There’s a big ol’ crowd in town tonight, thousands and thousands of people. True, they’re here for the Boss, but around the corner from the Principality Stadium, The Feeling are playing Tramshed – albeit with what bassist Richard Jones calls an “unorthodox” difference. Due to lead singer Dan Gillespie Sells losing his voice thanks to a “weird virus”, the band cancelled the first two dates of their Greatest Hits tour, meaning it was touch and go as to whether tonight’s show would go ahead.
Luckily, there is a saviour in the form of 10cc’s Iain Hornal – a longtime collaborator with the band, he steps up where Sells can’t and belts out the hits. “He literally flew in to do this gig for us tonight!” Sells says, with uncharacteristic husk, before the band kick into Fill My Little World.
The Feeling have just released their seventh album, San Vito, but only one song from it is aired tonight, The Right Wrong: it’s the ‘hits’ that bulk out the set nicely, the majority of those coming from triple-platinum debut album Twelve Stops And Home. Sells isn’t meant to be singing tonight at all, under doctor’s orders, but that doesn’t stop him from taking the reins where he can – including on a tender moment for Rosé, where he and his piano take centre stage under a spotlight.
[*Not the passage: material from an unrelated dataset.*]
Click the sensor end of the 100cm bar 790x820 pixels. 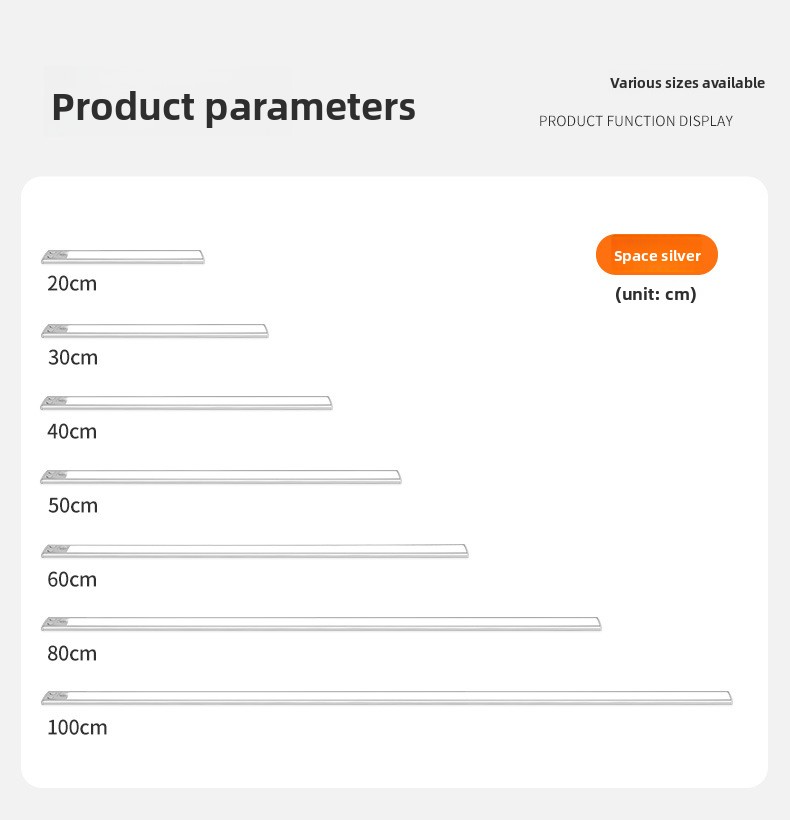55,697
Hornal does get his own request in for the set, with Strange being added to the set at the last minute at his request (“we forgot about this song!” Sells admits), and there’s also time for some covers in the form of the Buggles classic Video Killed The Radio Star and the title track from Sells’ West End Olivier award nominated musical Everybody’s Talking About Jamie.
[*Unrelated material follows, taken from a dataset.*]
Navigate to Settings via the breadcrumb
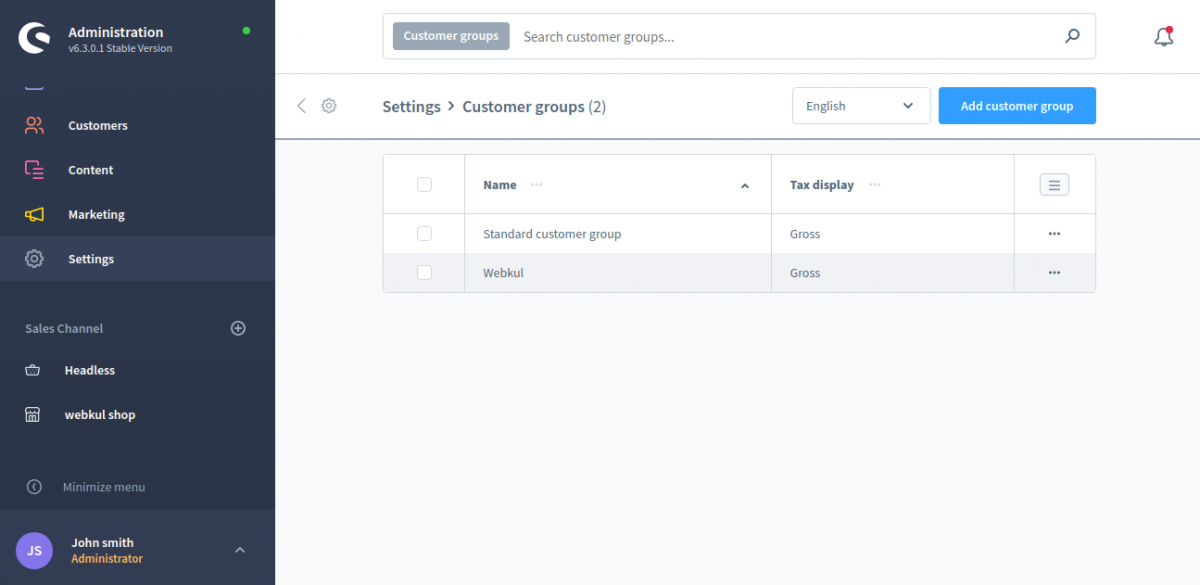Viewport: 1200px width, 585px height. pyautogui.click(x=411, y=105)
The main set finishes with a run of Sewn, Join With Us, and (of course) Love It When You Call. By this point, you wouldn’t guess Sells has the lurgy either, from the way he’s jumping around the stage like a man possessed. For the encore, The Feeling throw in I Thought It Was Over before finishing with a cover of Queen’s Fat Bottomed Girls. To quote Sells this evening, tonight’s show “was in some ways totally chaotic but in others completely beautiful”.